Angélica vino a la consulta un año después del accidente que sufrió su marido, cansada, con una mirada triste y con ojeras muy marcadas. Tenía cuarenta años y llevaba diez de casada, sin hijos.
El día del accidente estaba en el trabajo, y a media mañana sonó su móvil y un guardia civil le comunicó lo sucedido.
Ya en el hospital, le informaron que José padecía un traumatismo craneoencefálico severo con fracturas múltiples y que permanecía en coma. Su esposo salió del coma dos días después del accidente y la evolución fue lenta.
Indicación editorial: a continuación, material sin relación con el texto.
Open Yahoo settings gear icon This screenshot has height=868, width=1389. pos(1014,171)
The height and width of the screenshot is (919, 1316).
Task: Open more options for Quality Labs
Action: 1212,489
Aumentaba la esperanza en su recuperación pero también la incertidumbre de no saber las secuelas físicas y psicológicas a las que tendrían que enfrentarse.
Durante el ingreso en el hospital, Angélica trabajaba por las mañanas. Solicitó la reducción de jornada y las tardes las pasaba en el hospital.
Tres meses después, a su marido le dieron el alta e iniciaron una nueva forma de vivir, puesto que José no podía realizar por sí mismo las actividades cotidianas básicas.
Me comentaba que una persona contratada le cuidaba por la mañana y ella llegaba a casa a las tres de la tarde y a partir de ahí se dedicaba a atender a su marido.
Lo peor era la irritabilidad, la desgana y la apatía de José. Angélica no sabía qué hacer ni cómo animarlo. Esto le provocaba a ella mucho desgaste y un disgusto permanente.
Además, su marido tenía muchas dificultades para caminar y para coger cosas, y problemas para atender y concentrarse, así como fallos en la memoria. Con la rehabilitación, iba mejorando lentamente, al contrario que Angélica: “Yo voy a peor –se lamentaba–, cada vez me cuesta más esfuerzo hacer las tareas tanto en el trabajo como en casa, pero delante de él aparento estar bien y fuerte. Mis cuñadas me ayudan, pero me siento aislada, sola, con pocas ilusiones. No sé lo que es dormir de un tirón y apenas me apetece comer”.
Empezamos a trabajar las preocupaciones de Angélica. Comprendió que es importante estar informada acerca del proceso de rehabilitación, de los progresos, de lo que quedaba por trabajar. De esta manera, fue reduciendo la incertidumbre y volcó su atención en lo que podía hacer día a día; era lo único que podía controlar directamente. Aprendió a no anticipar situaciones negativas, a decirse cosas útiles y realistas para reducir la angustia y, lo más importante, a dar valor a lo que hacía dentro y fuera de casa y a retomar o iniciar proyectos personales y familiares.
Angélica es hija única y su familia vive fuera de Madrid, por lo que paralelamente tuve la oportunidad de trabajar con dos de sus cuñadas. El objetivo que perseguíamos era que aprendieran a facilitar la expresión de sus propias emociones y también a las de Angélica, a escucharla y comprenderla.
La animé a Angélica asistir con más frecuencia a asociaciones de familiares que están pasando por situaciones parecidas. Las aportaciones de personas más veteranas en la tarea de cuidar, le facilitarían aprender mucho sobre su familiar y, sobre todo, a darse cuenta de que algunas de ellas perciben estas situaciones de manera más constructiva y han conseguido normalizar su vida una vez que han aprendido a convivir con las limitaciones de su familiar.
Había llegado el momento de adaptarse a la realidad cambiante de la situación de su marido y dar valor a su dedicación de cuidadora. Angélica empezó a sentirse estable emocionalmente.
Junto con sus cuñadas, organizó el tiempo de dedicación al cuidado de lo que necesitaba su marido puntualmente, para descansar mejor y también para tener actividades de ocio. Ya no se sentía sola, participaba más en la asociación y aumentó la frecuencia de contactos con familiares y amigos, y lo que más le hacía sentirse mejor era comprobar que a su pareja no le faltaba afecto, y cuidarle le generaba mucha satisfacción.
¡Enhorabuena, Angélica, por cambiar la forma de ver las cosas, ánimo y un abrazo para tus cuñadas!
Los acontecimientos difíciles y negativos vienen solos, pero las cosas buenas hay que provocarlas para que sucedan.